Se a trajetória da arrecadação for melhor do que a prevista, como há indícios de que será, o ajuste fiscal detalhado esta semana poderá ser abrandado ao longo do ano. Setores do governo e líderes políticos aliados já contam com essa possibilidade, inclusive para amenizar o corte das emendas parlamentares.
A notícia ruim é que os gastos do Tesouro Nacional continuaram, em janeiro, em ritmo mais acelerado que o crescimento do Produto Interno Bruto (PIB), o que contraria a estratégia do ajuste fiscal anunciado pelos ministros da Fazenda, Guido Mantega, e do Planejamento, Miriam Belchior. O principal objetivo do ajuste seria reduzir o ritmo das despesas para que elas crescessem menos que o PIB. Não foi isso o que aconteceu em janeiro deste ano.
De acordo com o Ministério da Fazenda, as despesas do Tesouro apresentaram um crescimento nominal de 30% no primeiro mês deste ano em comparação com o mesmo mês de 2010. Dito de outra forma: o Tesouro Nacional gastou em janeiro deste ano R$ 9,4 bilhões a mais do que no mesmo mês de 2010. Em contraste com o discurso oficial, o superávit primário de R$ 14,1 bilhões registrado no primeiro mês deste ano resultou unicamente da excepcional arrecadação e nada tem a ver com qualquer controle do gasto público.
A tabela abaixo mostra como o governo fez a conta para chegar ao corte de R$ 53,5 bilhões na programação orçamentária deste ano. Com a reestimativa das despesas obrigatórias, o governo ganhou R$ 15,76 bilhões. Mas é difícil acreditar que esse seja um corte efetivo, pois somente a despesa com subsídio caiu R$ 8,9 bilhões por conta, principalmente, de nova projeção para o comportamento dos preços agrícolas.

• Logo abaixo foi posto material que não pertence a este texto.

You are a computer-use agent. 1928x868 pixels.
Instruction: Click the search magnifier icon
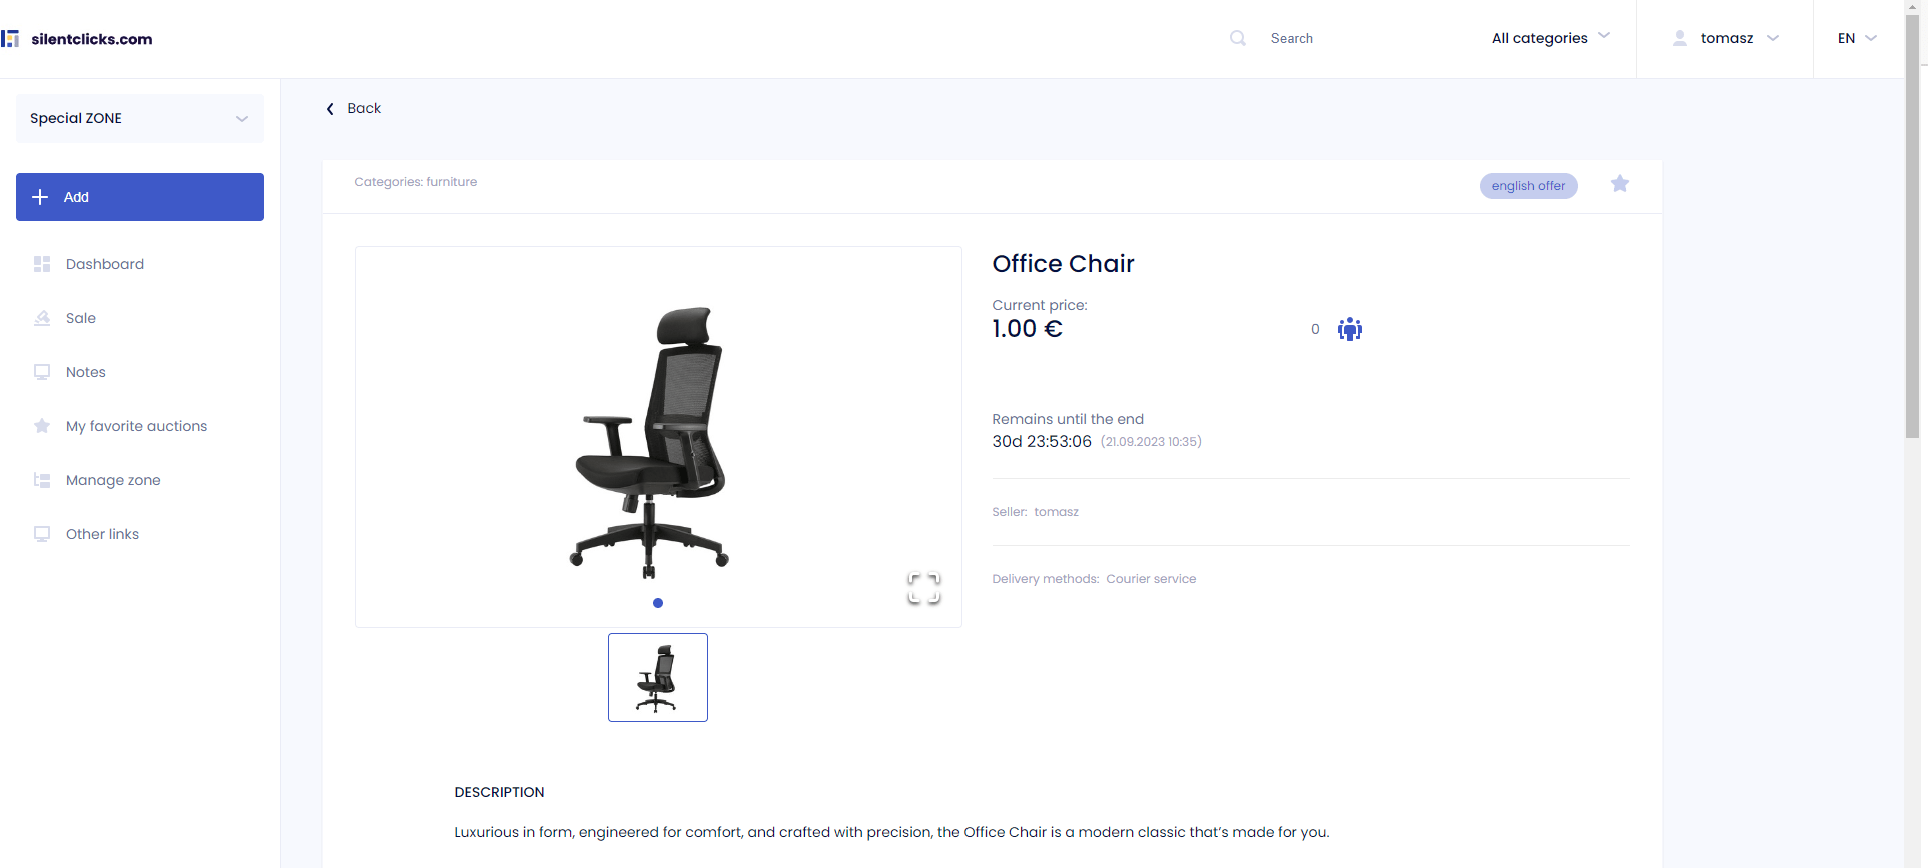(1238, 38)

O governo tinha feito uma reserva de R$ 5 bilhões para conceder reajustes pontuais a algumas categorias de servidores, fazer concursos e contratar novos funcionários. A reserva foi reduzida para R$ 1,5 bilhão, com um encolhimento de R$ 3,5 bilhões. A reestimativa do gasto da Previdência Social resulta do seguinte: um cidadão aposentou-se pelo teto do INSS e, posteriormente, o teto foi bastante elevado e a aposentadoria dele não acompanhou essa elevação. Ele ingressou com ação no Supremo Tribunal Federal (STF) pedindo que sua aposentadoria voltasse ao teto. Os ministros aceitaram.

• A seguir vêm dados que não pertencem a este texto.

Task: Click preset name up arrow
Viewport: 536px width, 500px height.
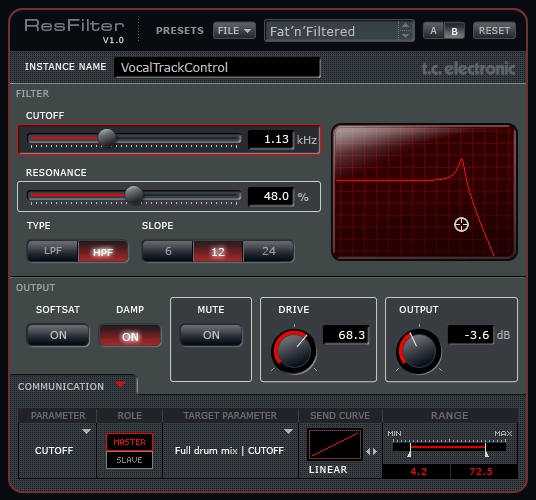Action: 405,26
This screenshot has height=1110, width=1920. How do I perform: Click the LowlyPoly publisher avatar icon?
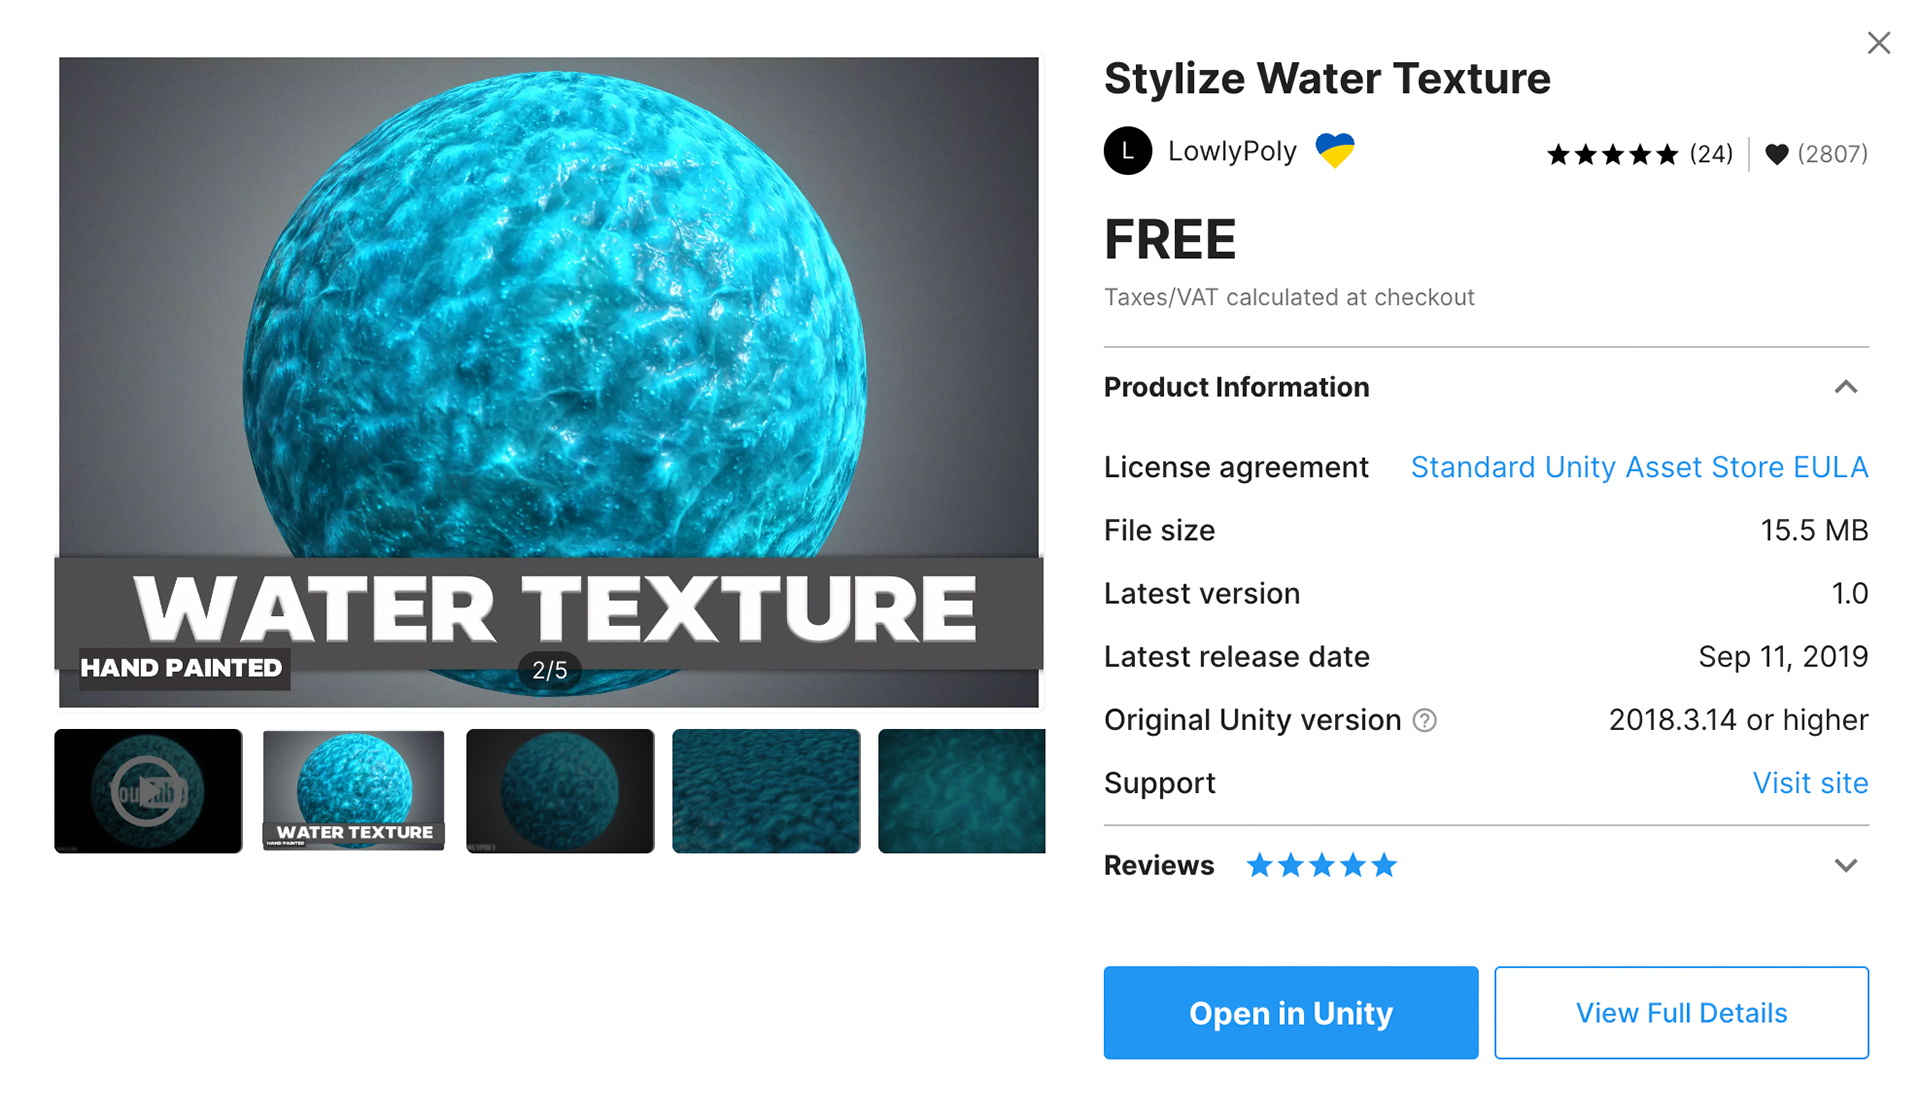tap(1128, 151)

Quando a lei orçamentária estava em discussão no Congresso, os deputados e senadores fizeram uma reserva para que o benefício dado a esse aposentado fosse estendido aos demais aposentados do INSS na mesma situação. Além disso, colocaram nessa reserva recursos suficientes para que o governo elevasse o salário mínimo para R$ 560, se assim entendesse. Dessa reserva, o governo cortou R$ 2 bilhões, pois o salário mínimo ficou em R$ 545 e o benefício do teto não será estendido para todos. A redução dos gastos com abono e seguro desemprego só poderá ser verificada a posteriori.
Ao cortar as emendas parlamentares, o governo reduziu apenas o "desejo de gasto". A mesma coisa pode-se dizer do Minha Casa, Minha Vida, pois a segunda fase do programa sequer foi aprovada pelo Congresso. Resta, portanto, cortar R$ 13,1 bilhões nos gastos de custeio e investimento dos ministérios. Esse é o corte efetivo.”